### GOAL OF THE EXERCISE
Among the lines below, copy each one in which "agent" appears.

[MATERIAL PROVIDED Boundary: Start]

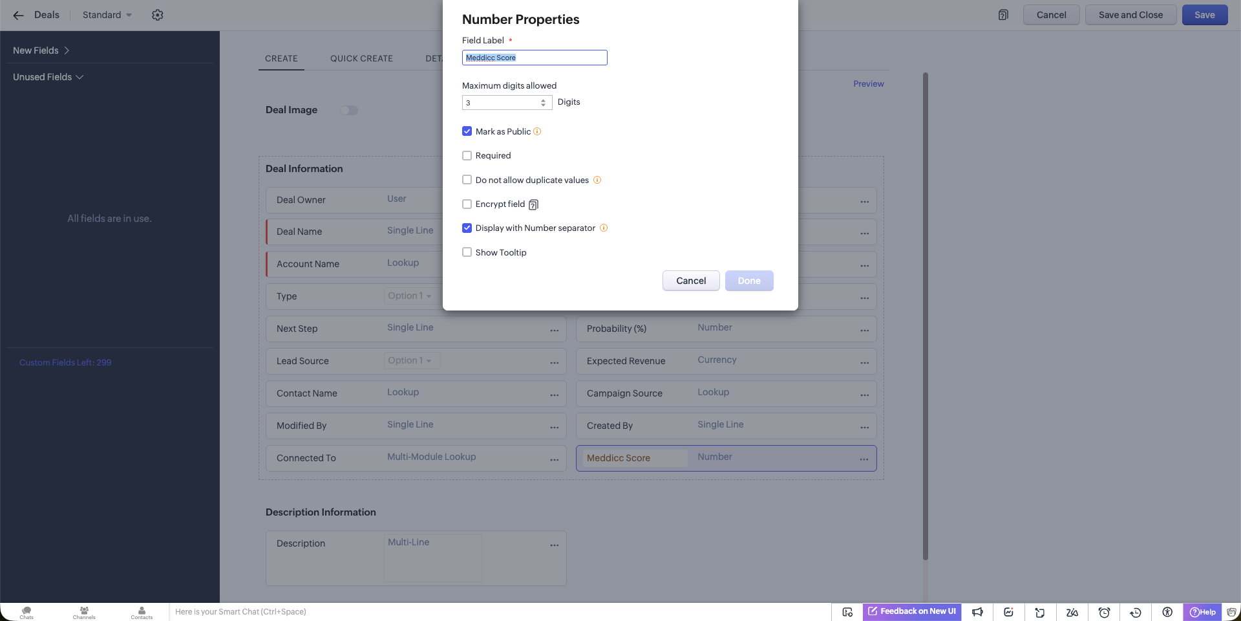Image resolution: width=1241 pixels, height=621 pixels.
Task: Click the Encrypt field help icon
Action: [x=533, y=204]
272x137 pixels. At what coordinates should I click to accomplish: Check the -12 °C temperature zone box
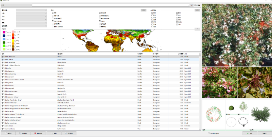coord(15,32)
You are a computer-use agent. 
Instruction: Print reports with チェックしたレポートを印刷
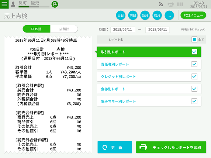click(x=171, y=147)
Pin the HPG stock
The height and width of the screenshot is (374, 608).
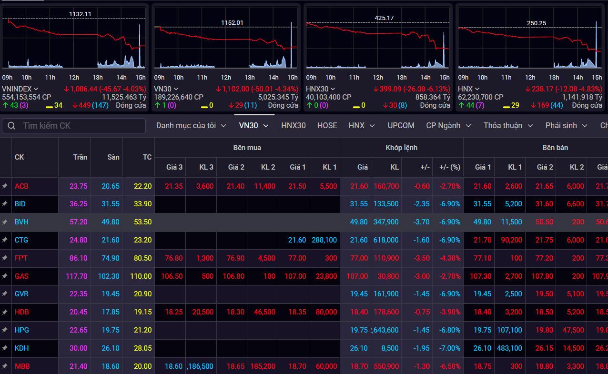5,330
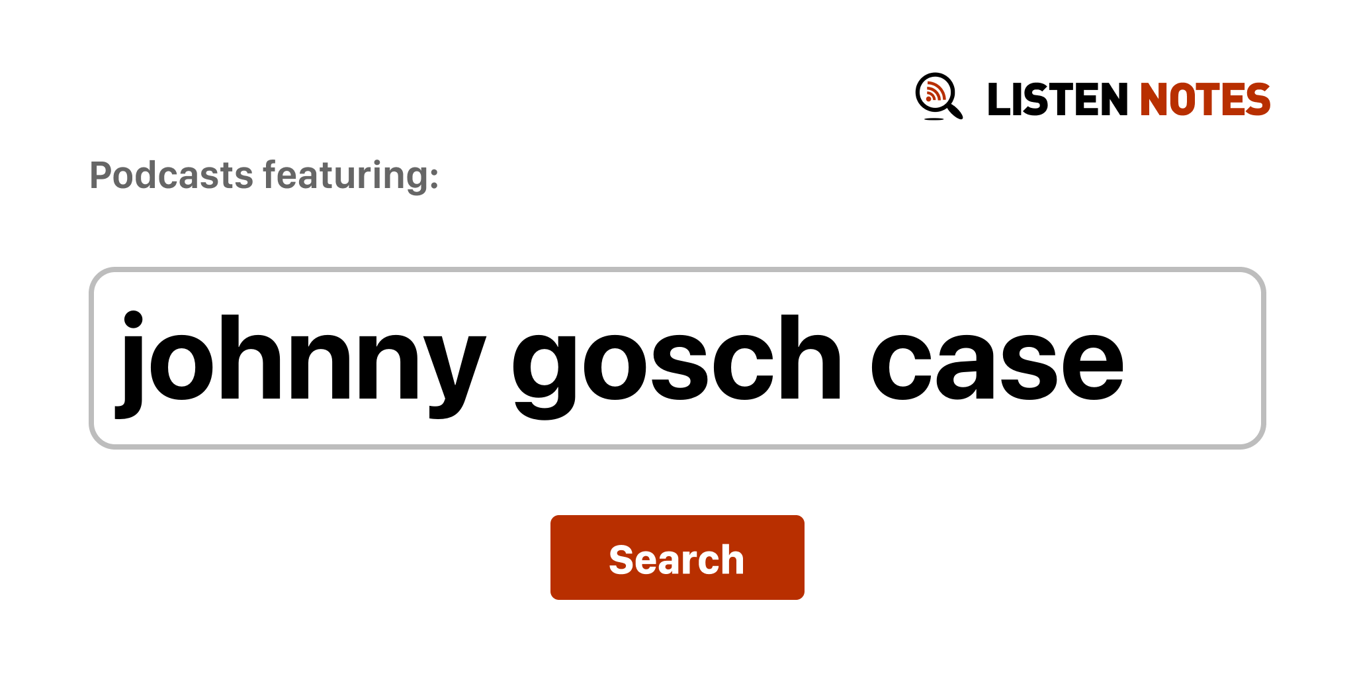The height and width of the screenshot is (678, 1355).
Task: Click the left edge of the Search button
Action: pyautogui.click(x=554, y=557)
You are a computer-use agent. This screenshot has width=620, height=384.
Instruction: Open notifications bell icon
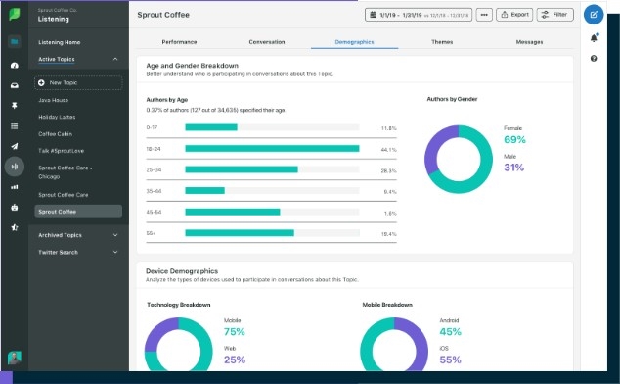(x=594, y=37)

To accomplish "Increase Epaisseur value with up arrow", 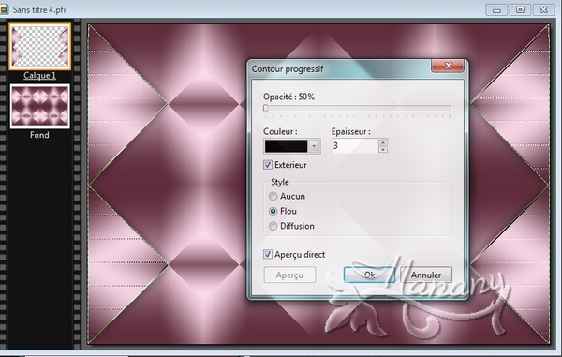I will (x=383, y=142).
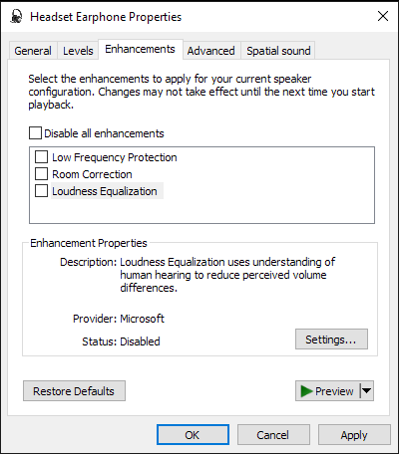399x454 pixels.
Task: Select the Enhancements tab
Action: pyautogui.click(x=140, y=49)
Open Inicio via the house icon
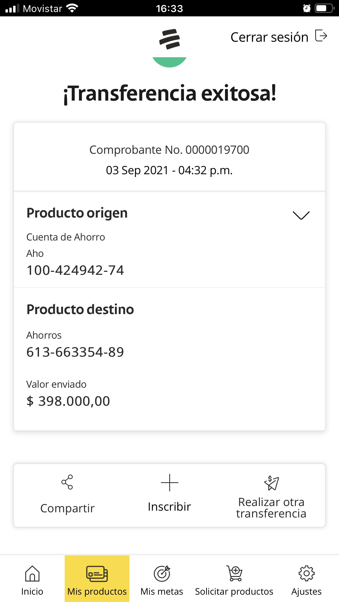Viewport: 339px width, 602px height. [x=32, y=573]
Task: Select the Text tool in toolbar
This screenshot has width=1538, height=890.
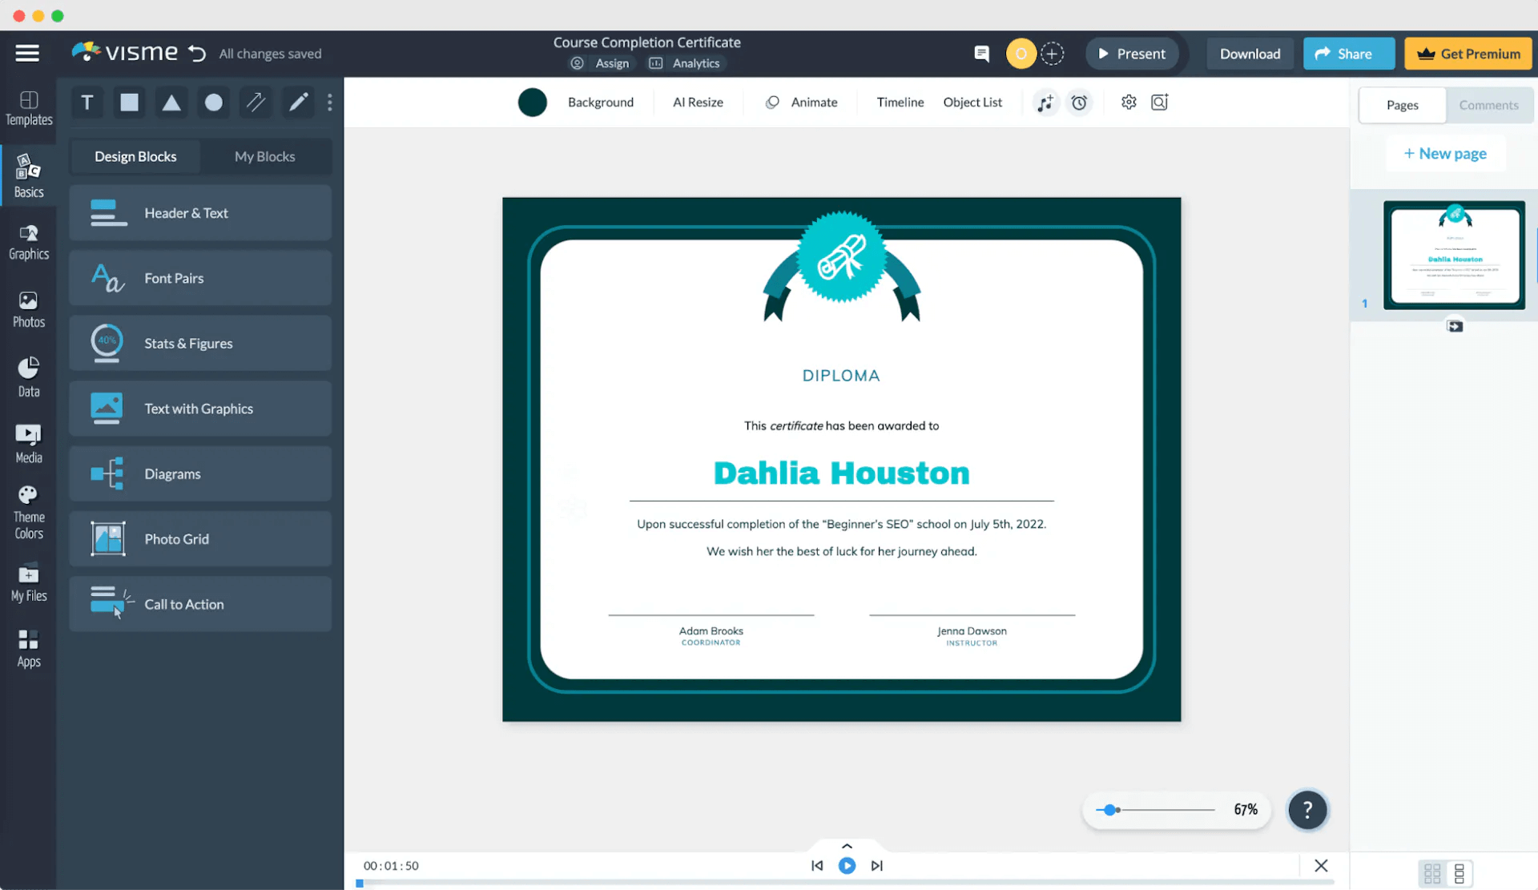Action: [x=87, y=101]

[MATERIAL PROVIDED Boundary: End]

### PROBLEM SOLUTION
You are a computer-use agent. 
You are a computer-use agent. This screenshot has width=620, height=384.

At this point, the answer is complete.